◆ Excerpted records:

++++++

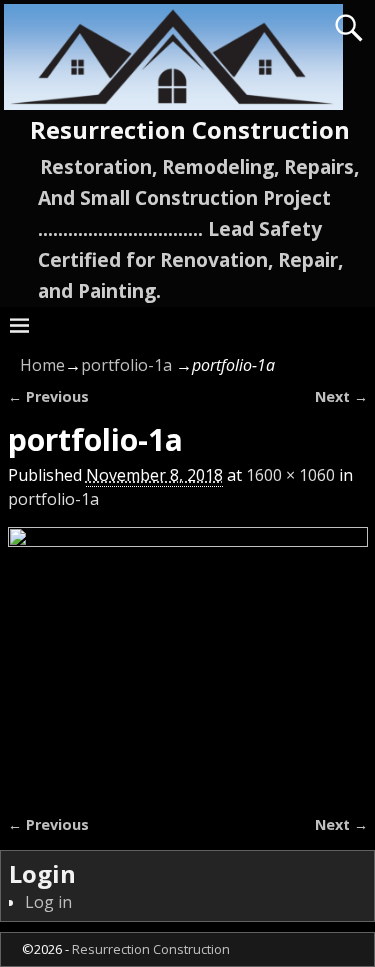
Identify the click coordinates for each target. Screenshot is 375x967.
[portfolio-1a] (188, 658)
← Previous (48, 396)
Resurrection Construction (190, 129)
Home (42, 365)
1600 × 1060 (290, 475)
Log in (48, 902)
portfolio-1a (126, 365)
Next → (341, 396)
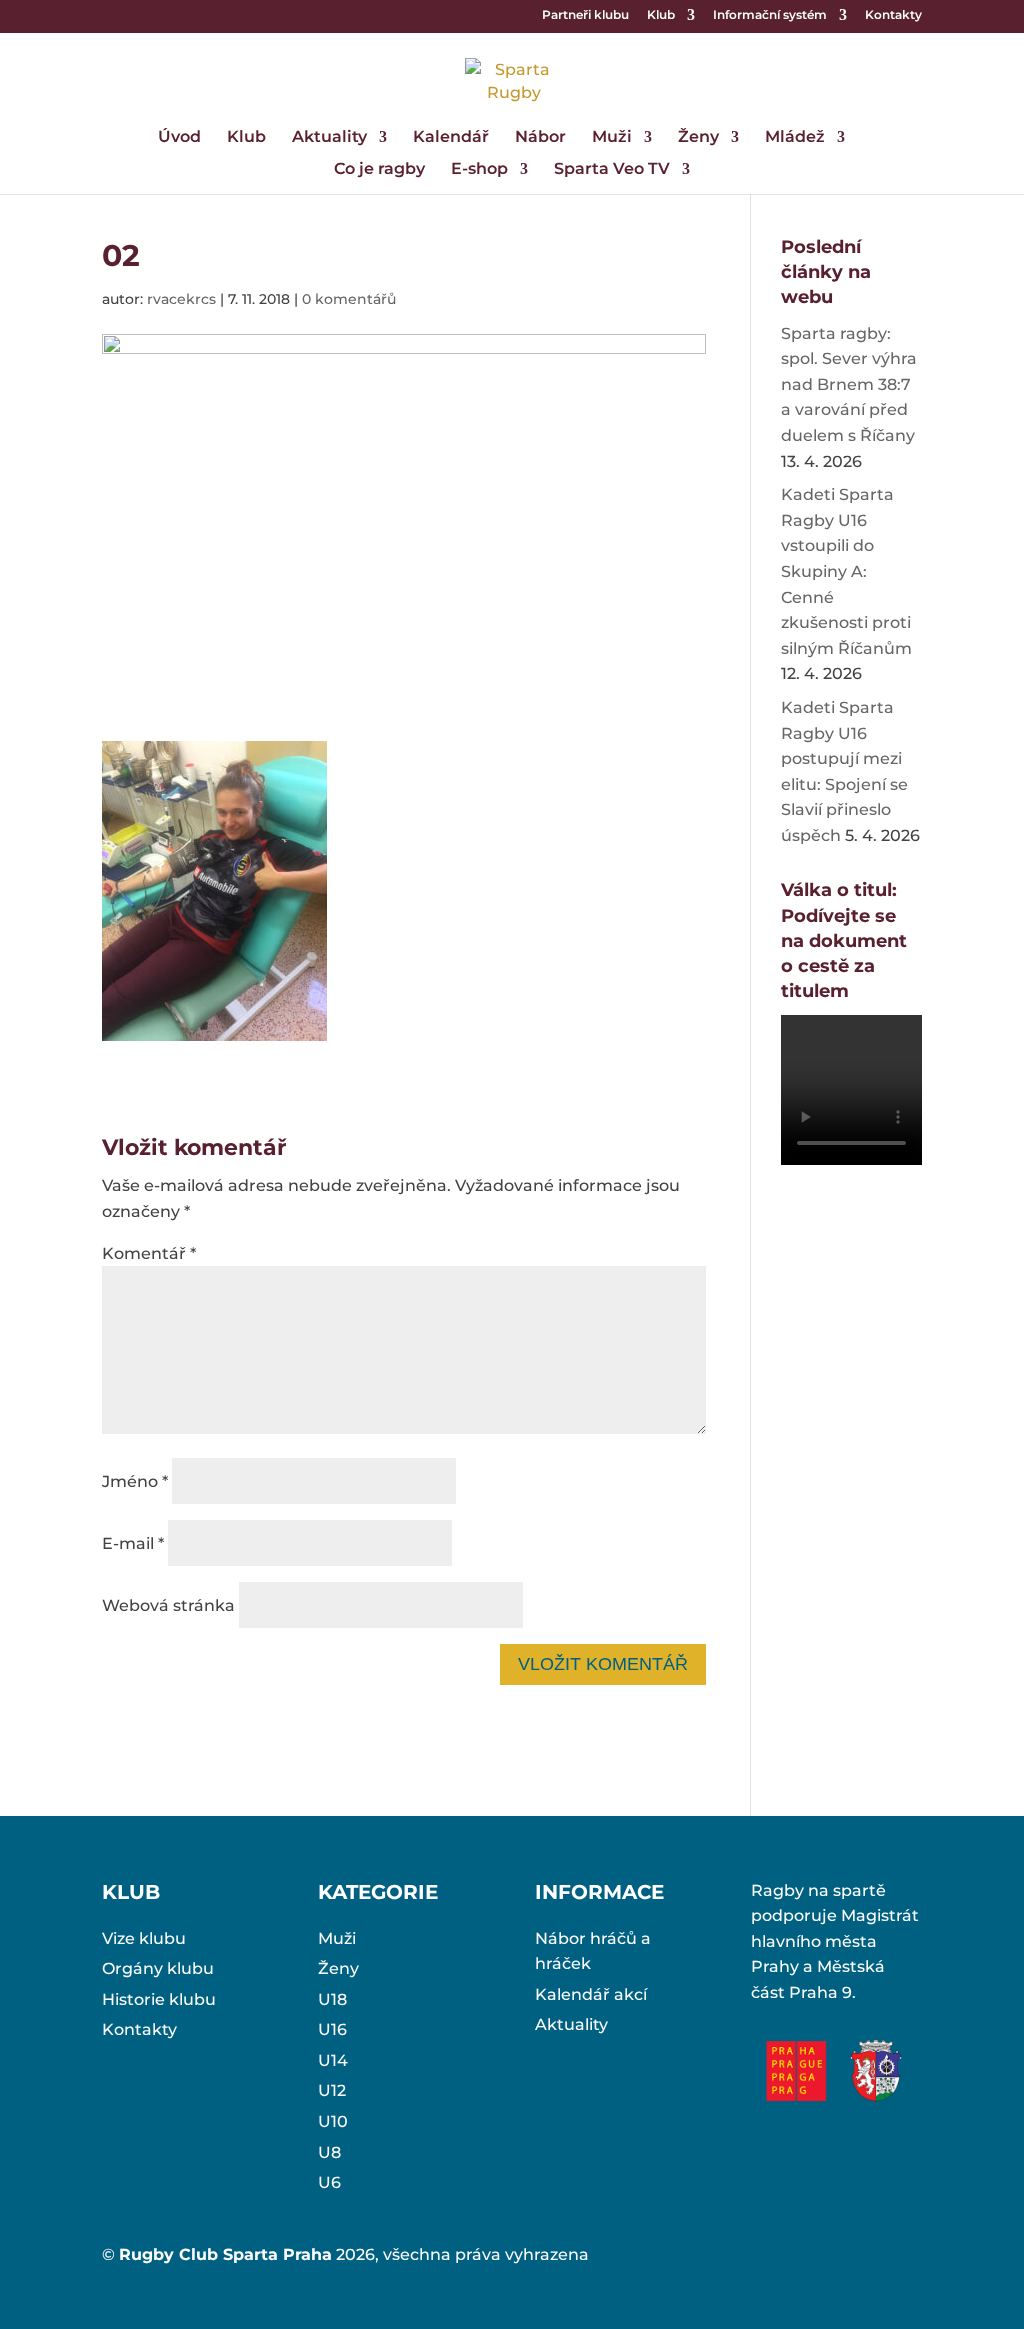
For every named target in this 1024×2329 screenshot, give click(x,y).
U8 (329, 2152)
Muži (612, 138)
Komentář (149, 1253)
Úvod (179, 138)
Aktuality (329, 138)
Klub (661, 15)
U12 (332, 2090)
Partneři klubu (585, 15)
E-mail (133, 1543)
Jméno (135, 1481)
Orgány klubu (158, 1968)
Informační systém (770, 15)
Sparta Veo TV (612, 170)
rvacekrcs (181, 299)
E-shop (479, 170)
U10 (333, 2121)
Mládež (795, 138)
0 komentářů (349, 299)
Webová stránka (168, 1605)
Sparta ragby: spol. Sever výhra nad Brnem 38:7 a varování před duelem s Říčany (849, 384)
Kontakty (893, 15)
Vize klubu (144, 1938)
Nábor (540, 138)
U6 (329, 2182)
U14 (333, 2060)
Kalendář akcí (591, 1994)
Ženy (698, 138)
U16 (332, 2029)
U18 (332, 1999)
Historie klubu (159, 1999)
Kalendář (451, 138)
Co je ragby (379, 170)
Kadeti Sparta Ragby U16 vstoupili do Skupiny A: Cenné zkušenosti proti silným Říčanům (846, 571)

++++++

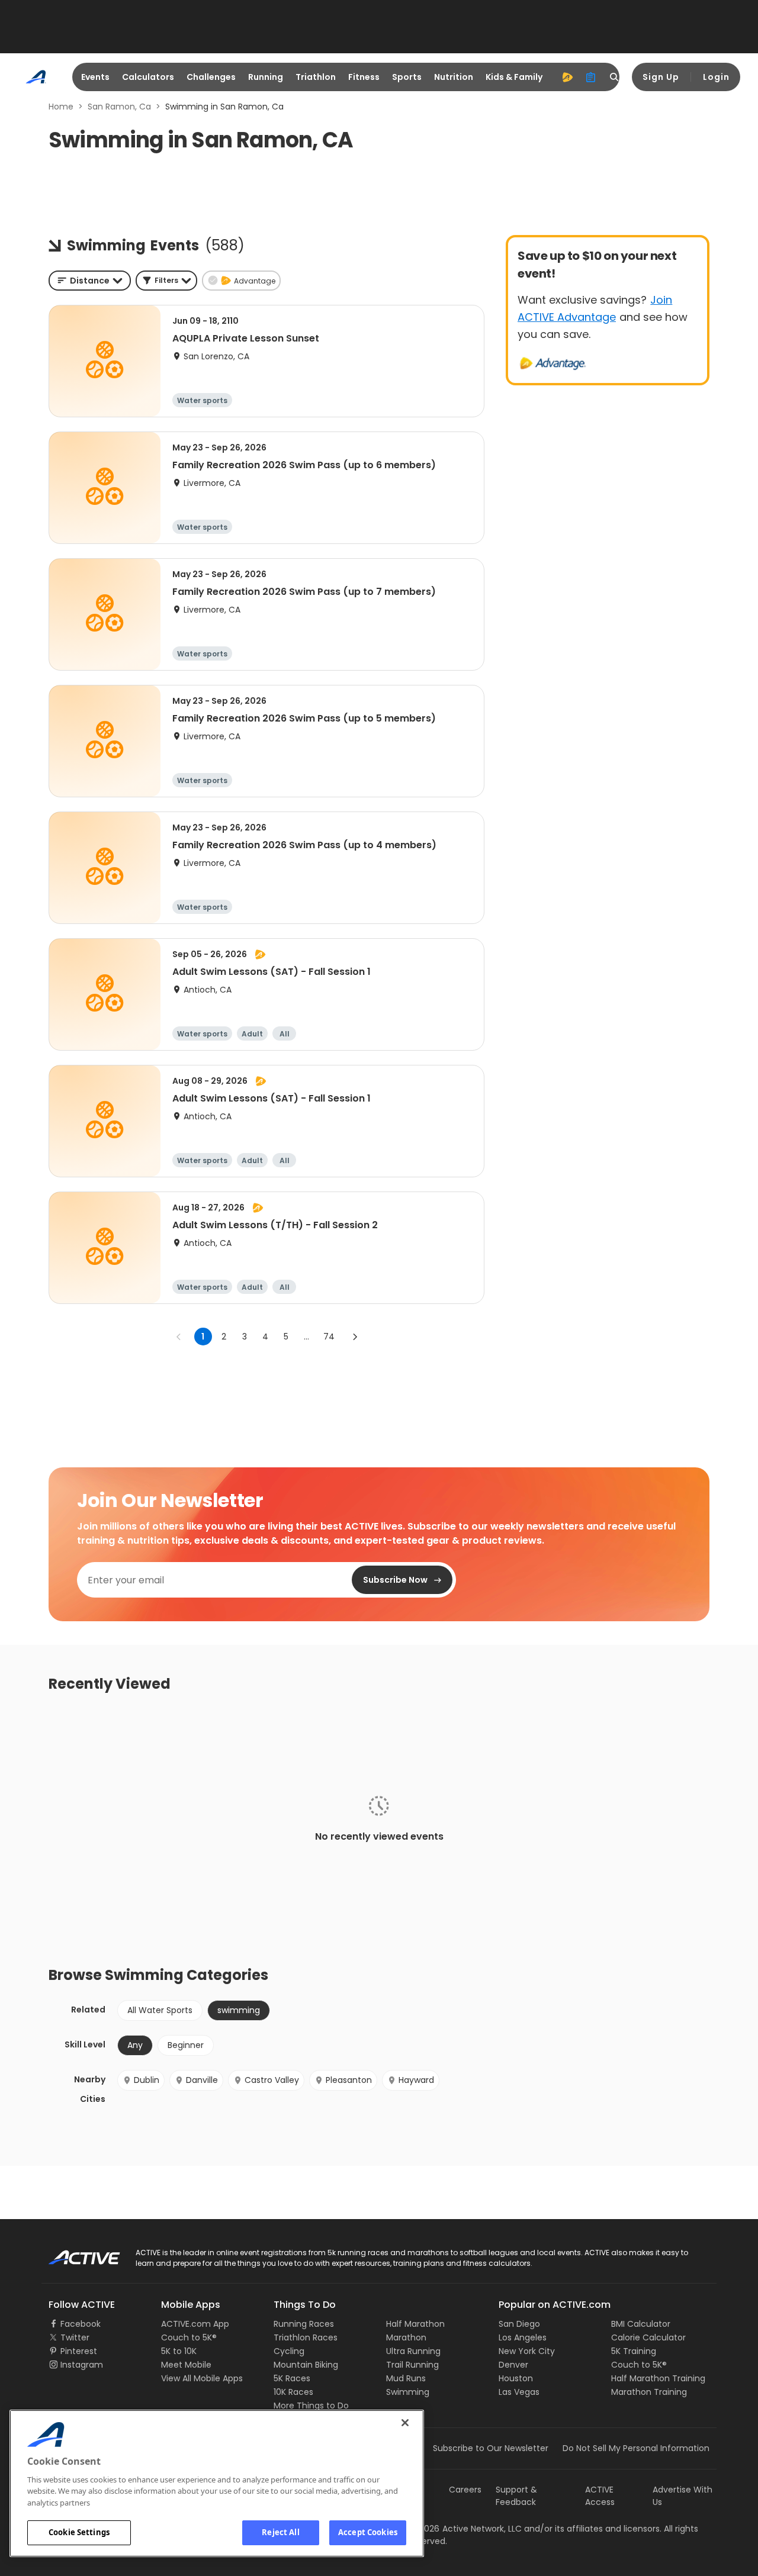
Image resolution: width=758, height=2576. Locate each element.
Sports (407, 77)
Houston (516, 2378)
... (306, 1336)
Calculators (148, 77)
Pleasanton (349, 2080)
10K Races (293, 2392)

++++++

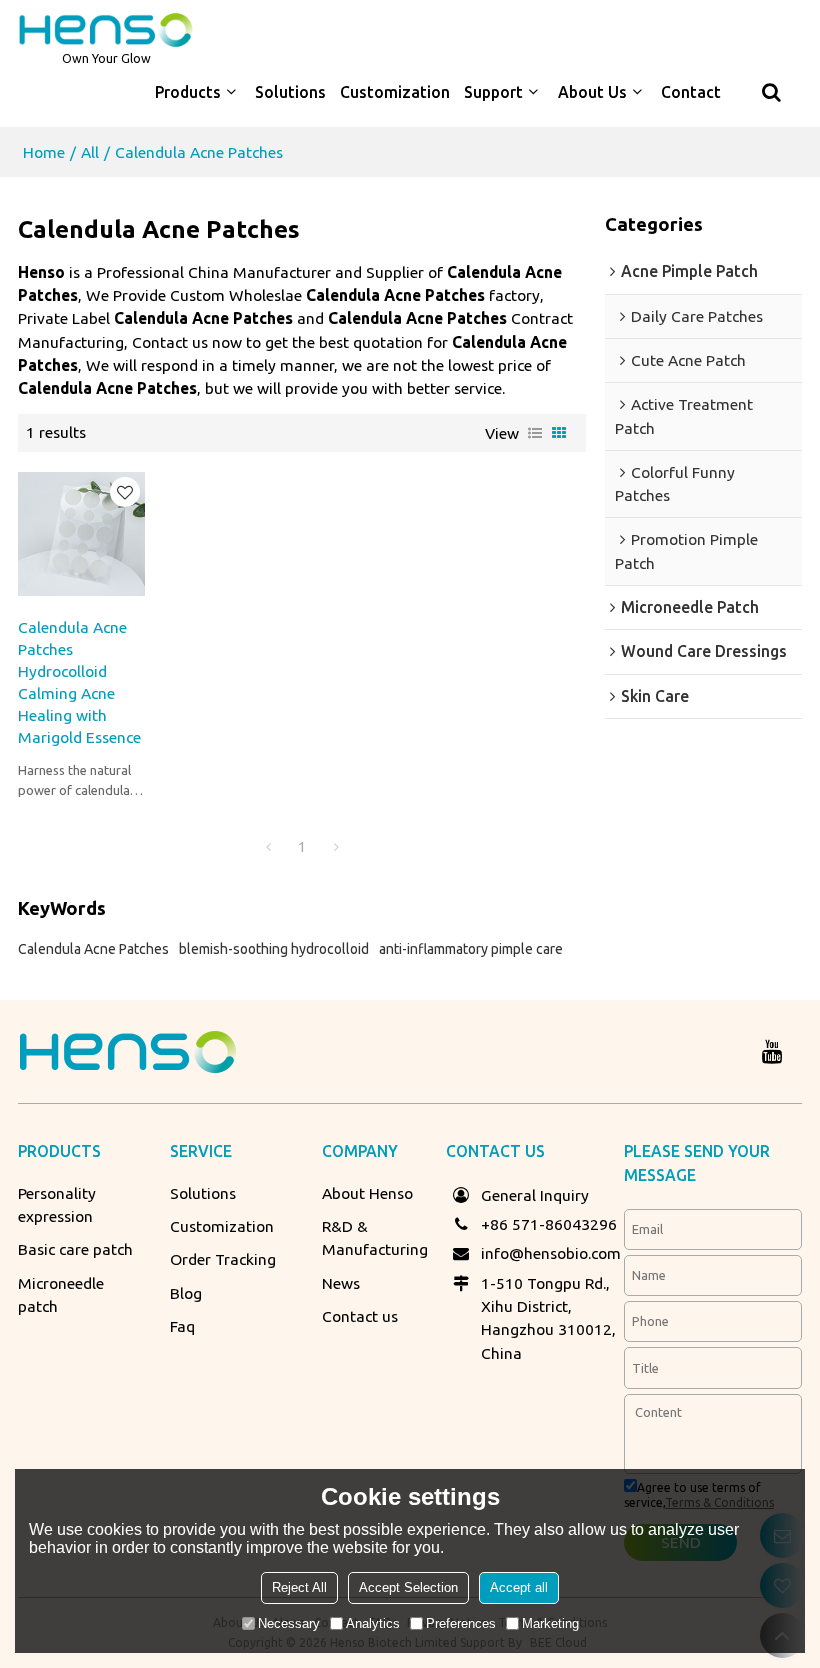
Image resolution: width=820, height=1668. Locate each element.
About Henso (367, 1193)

++++++

◆ Instructions to follow: Search the records for the string "height" and report each line that has it.

◆ Result:
Image resolution: width=758, height=2576. Locate each element.
Image resolution: width=820, height=1668. Locate each element.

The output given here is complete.